_Extrait du texte_
--------------------------------------------------

Pendant un an et demi, plusieurs entreprises mandatées par NLE ont réalisé d'importants travaux à l’intérieur des appartements et dans les parties communes. Les volets défectueux ont été refaits, les chaînes métalliques remplacées par des poignées en plastique. L’autre point notable a été la remise en état des canalisations d’eau des sanitaires dans les 110 logements sociaux. Au sous-sol, les caves individuelles n’étaient pas toutes utilisables. Elles ont été sécurisées et dératisées. Pour renforcer la sécurité des halls d’entrée et éviter les squats, les portes ont été changées et équipées de digicodes. Elles étaient jusqu’alors pourvues de serrures trop souvent forcées.

 

60 % d’insatisfaction

 

Lors de la réunion bilan du 18 octobre au foyer Saint-Joseph, à laquelle assistaient Luc Gillmann, l’adjoint au maire, Syamak Agha Babaei, président de NLE, Asma Kilicoglu, déléguée du préfet et une quinzaine d’habitants, l’ambiance était tendue.

--------------------------------------------------

_Série d'exercices_
**A.** Les affirmations suivantes sont-elles conformes à l'extrait sur les travaux de rénovation ? Répondez par oui ou non à chacune, en citant les mots décisifs du texte. (i) Les chaînes métalliques des volets ont été remplacées par des poignées en bois. (ii) Les portes des halls d'entrée ont été équipées de digicodes. (iii) La réunion bilan s'est tenue le 18 octobre au foyer Saint-Joseph.
**B.** Pouvez-vous prolonger l'extrait sur les travaux de rénovation à partir de sa dernière phrase ?

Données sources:
--------------------------------------------------

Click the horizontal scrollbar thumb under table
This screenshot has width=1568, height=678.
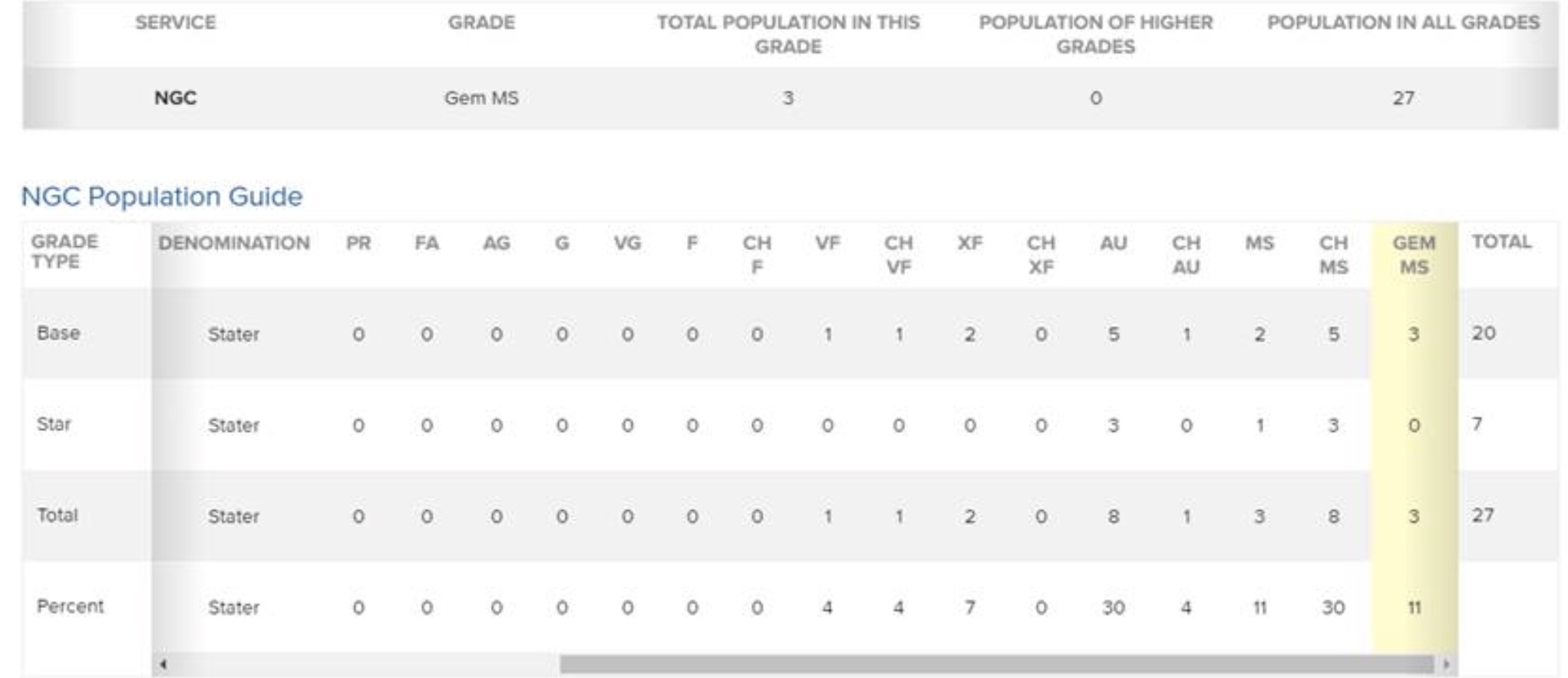(x=996, y=664)
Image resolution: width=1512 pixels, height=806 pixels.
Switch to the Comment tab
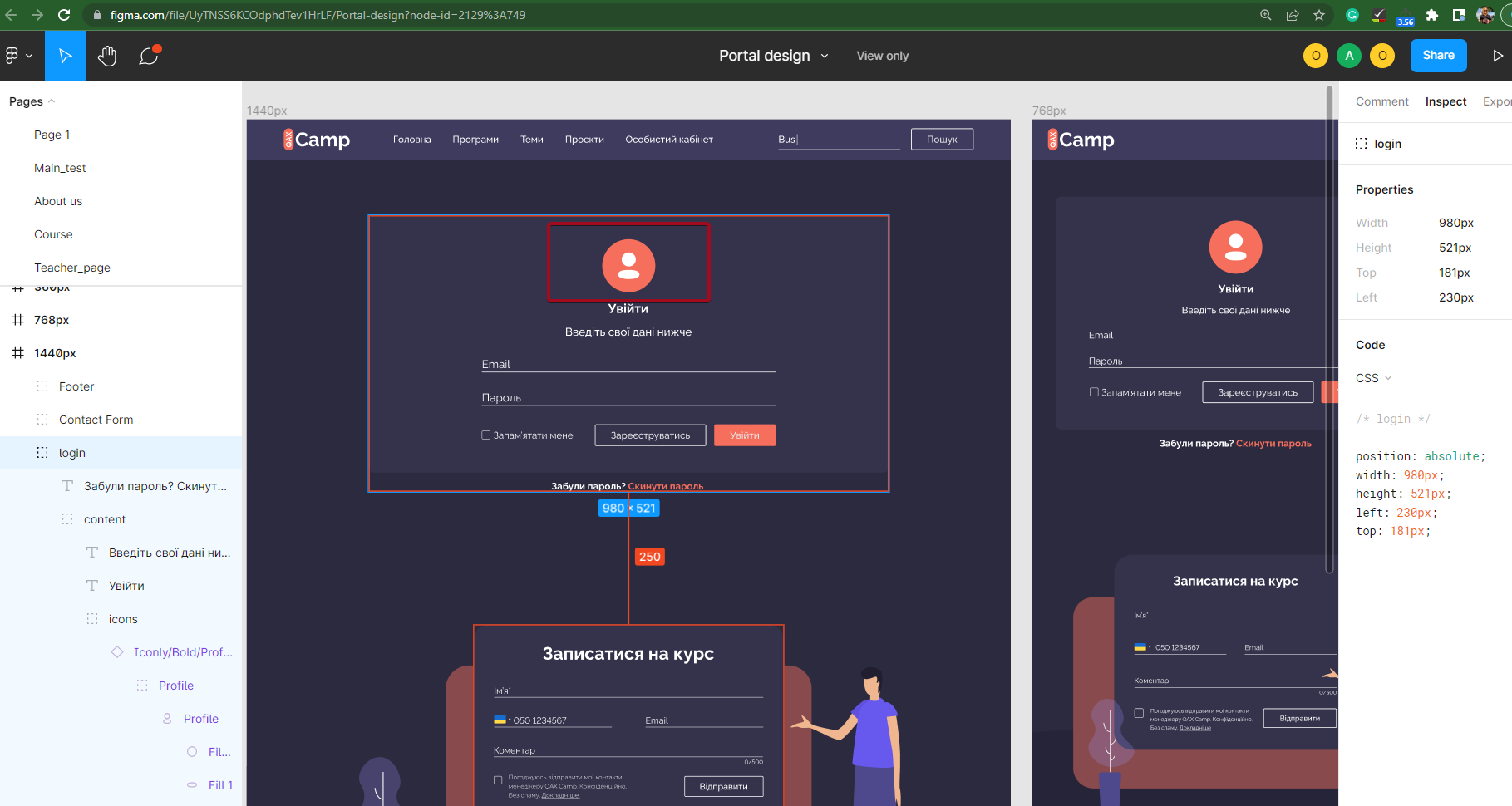click(1381, 101)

--------------------------------------------------

_Corrigé_
**A.**
(i) Non : « les chaînes métalliques remplacées par des poignées en plastique ».
(ii) Oui : « les portes ont été changées et équipées de digicodes ».
(iii) Oui : « Lors de la réunion bilan du 18 octobre au foyer Saint-Joseph ».

**B.**
D’après un sondage réalisé par Par enchantement, 60% des habitants sont mécontents. De nombreuses caves n'ont pas été rénovées. Des fuites d’eau persistent et engendrent humidité, moisissures et odeurs nauséabondes. Les rongeurs sont toujours présents, parfois même dans les appartements, malgré les opérations de dératisation réalisées par l'Eurométropole à l'extérieur des bâtiments. Le bailleur social s’est engagé à traiter l’ensemble des caves pour le 12 janvier 2019. L’enquête montre que 95% des personnes interrogées ne sont pas satisfaites des finitions. "Les ouvriers ont laissé une mousse rose pour boucher les trous dans le mur et les tuyaux sont apparents dans les salles de bain et les toilettes", explique ainsi Fatma Inal, qui a grandi à Herrade.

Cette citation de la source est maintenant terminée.